* Start TEXT PROVIDED *
Editor’s note: This is the final installment in the discussion begun last week of Martins Paparinskis’s EJIL article, “Investment Treaty Arbitration and the (New) Law of State Responsibility“.
Martins’ reply to my comments on his EJIL article highlights a number of challenging issues regarding the ongoing debate over the direct or derivative nature of investors’ rights under international investment agreements (IIAs). To summarize our disagreement: Martins, on the one hand, views the derivative rights approach “as only one of a number of plausible ways of articulating international law arguments about investment law”; on the other, I remain strongly reluctant towards this polyphony of plausible articulations, and rather find that the direct rights model is unconvincing.
Martins questions, first, whether the practice of NAFTA Parties indeed favours the derivative model; second, whether international law provides for causality (or even correlation) between the nature of obligations under treaties and the nature of rights derived thereunder; and, third, whether indeed the HICEE v Slovakia award explicitly adopts the derivative rights model. By way of rejoinder to Martins’ reply, I will address the first point separately, and the second and third points jointly.
The practice of the NAFTA Parties and the derivative model
In my comments to Martins’ article, I examined pleadings and submissions by NAFTA Parties, in the context of Chapter Eleven disputes, regarding the direct/derivative rights debate, and I argued that the derivative rights model “finds firm support, at least in the NAFTA context”. From the outset, I had clarified that while “any relevant practice by NAFTA parties is stricto sensu limited to and relevant for the four corners of NAFTA”, and while State practice (pleadings and submissions by States Parties to IIAs) outside NAFTA on this specific issue is lacking, the NAFTA experience may indeed constitute “a first indication” (that is, a preliminary one) in favour of the derivative model in general.
* End TEXT PROVIDED *
* Start INFORMATION SHOWN *
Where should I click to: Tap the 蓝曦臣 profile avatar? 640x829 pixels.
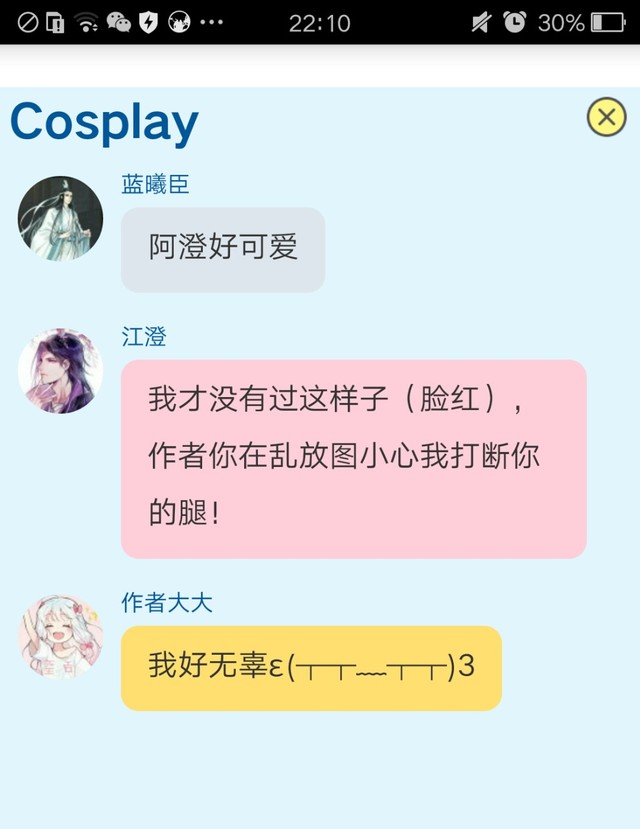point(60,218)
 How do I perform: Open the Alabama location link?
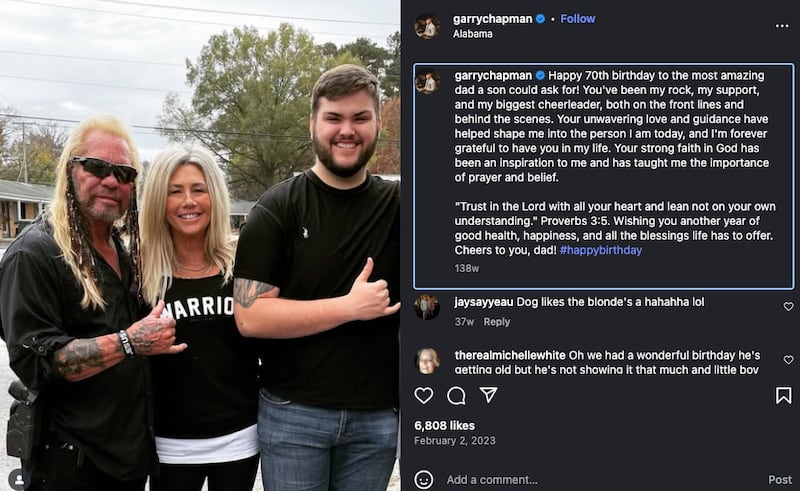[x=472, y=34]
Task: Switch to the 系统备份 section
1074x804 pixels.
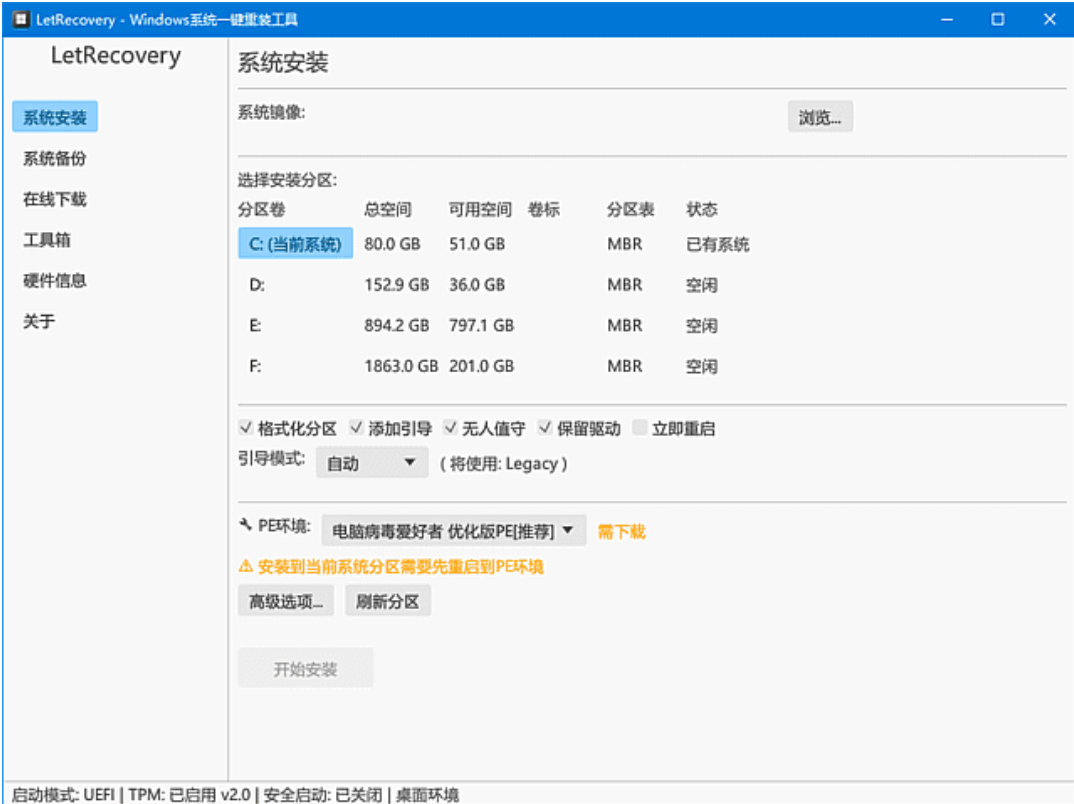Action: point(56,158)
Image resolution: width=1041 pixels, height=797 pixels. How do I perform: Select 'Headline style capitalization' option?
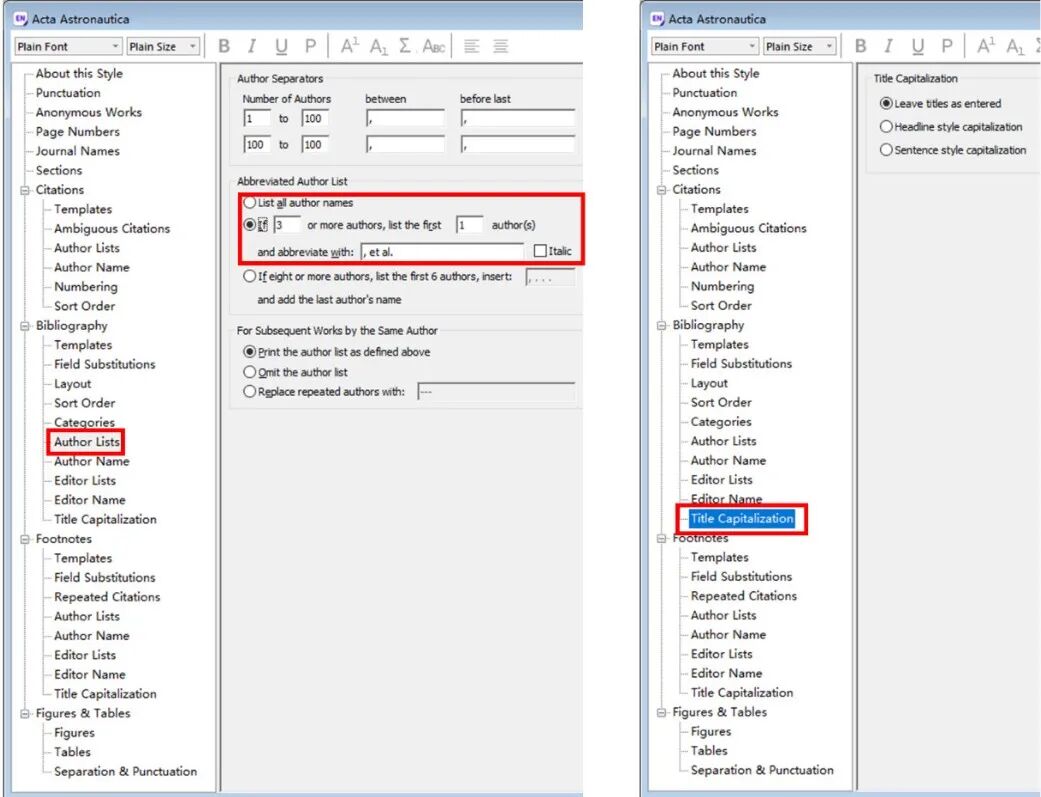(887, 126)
* End INFORMATION SHOWN *
* Start INFORMATION SHOWN *
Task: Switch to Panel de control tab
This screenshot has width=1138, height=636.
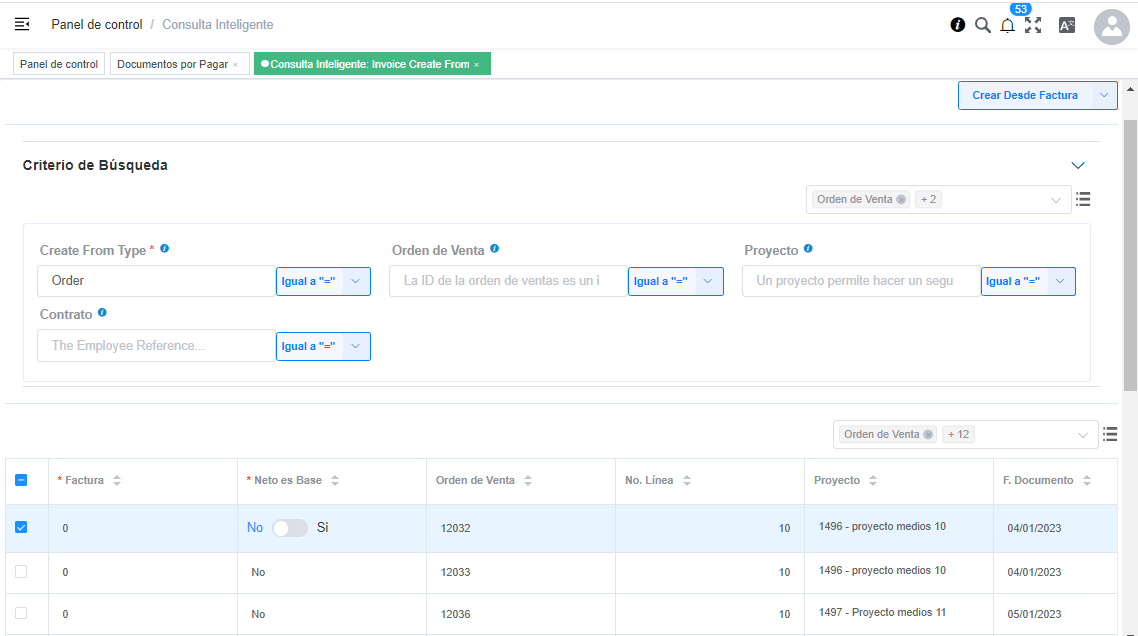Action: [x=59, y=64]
* End INFORMATION SHOWN *
### WORK TO DO
A - In the commentary on investor rights, reproduce the stretch from "Editor’s note: This" through "model is unconvincing.", substituting "multiplicity" for "polyphony".
B - Summarize the commentary on investor rights in two sentences.
The listing has no connection to the commentary on investor rights.

### TASK RESULTS
A -
Editor’s note: This is the final installment in the discussion begun last week of Martins Paparinskis’s EJIL article, “Investment Treaty Arbitration and the (New) Law of State Responsibility“.
Martins’ reply to my comments on his EJIL article highlights a number of challenging issues regarding the ongoing debate over the direct or derivative nature of investors’ rights under international investment agreements (IIAs). To summarize our disagreement: Martins, on the one hand, views the derivative rights approach “as only one of a number of plausible ways of articulating international law arguments about investment law”; on the other, I remain strongly reluctant towards this multiplicity of plausible articulations, and rather find that the direct rights model is unconvincing.

B - The commentary answers Martins Paparinskis's reply on whether investors' rights under international investment agreements are direct or derivative. Its author rejects his view that the derivative approach is one of several plausible articulations, finds the direct rights model unconvincing, and restates that NAFTA Parties' pleadings and submissions in Chapter Eleven disputes firmly support the derivative model within NAFTA and may be a first, preliminary indication in its favor more generally.